For Westall, realism was “crucial” and it is precisely the uncompromising nature of his realism – his attention to physical, social and emotional detail – in The Machine Gunners, its sequel Fathom Five and subsequent titles such as The Kingdom by the Sea, The Promise, and Falling into Glory that make his “historical” North Eastern backgrounds so vivid that the gap between then and now vanishes.

For Westall, “looking back – seeing where you’ve come from – allows you guess where you’re going – where your characters are going. And certain aspects of growing up are timeless – so many of memories of youth … are valid today, too.” For him, looking back could be achieved naturalistically or through ghost or time slip stories, such as The Wind Eye.

“There is a freedom in Ghostliness. You break the surface of life and let the underside come out. If even life is a flat plane, the ghastliness gives depth and height. It’s a new dimension. It’s also a way of bringing in time … On the whole children don’t read historical novels anymore. They don’t want to know what the seventeenth century said to the seventeenth, but they become quite interested in what the twentieth century might have to say to the seventeenth. I feel able, with research, to let the twentieth century talk to the seventeeth, and to see the seventeenth as an observer.”

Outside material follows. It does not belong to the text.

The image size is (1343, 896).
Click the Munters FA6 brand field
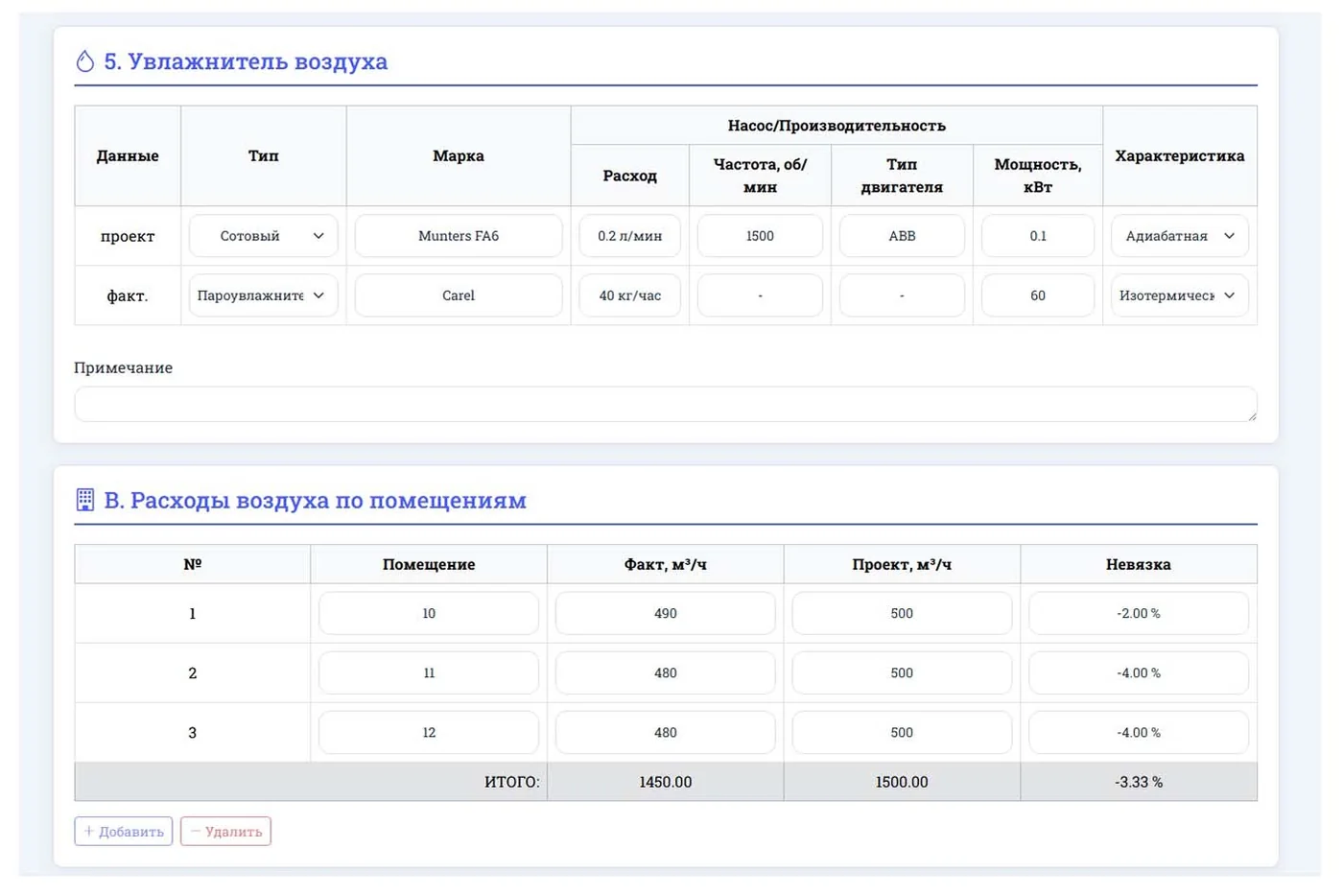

Of course, Westall was much more than a chronicler of the way things were or are. His writing ranges across genre, time and setting. His characters are often confronted with difficult moral dilemmas. His books may be fast paced and gripping, but they often pose uncomfortable questions. But underlying all his work, still inspired by Chris who died tragically in a motorbike accident in 1978, was Westall’s ongoing fascination with generations and time, with reconnecting people to the past. How fortunate, then, for the North East that he grew up on Tyneside and celebrated that wartime childhood in a fine and distinguished body of work that has revealed our heritage to ourselves and to the wider world.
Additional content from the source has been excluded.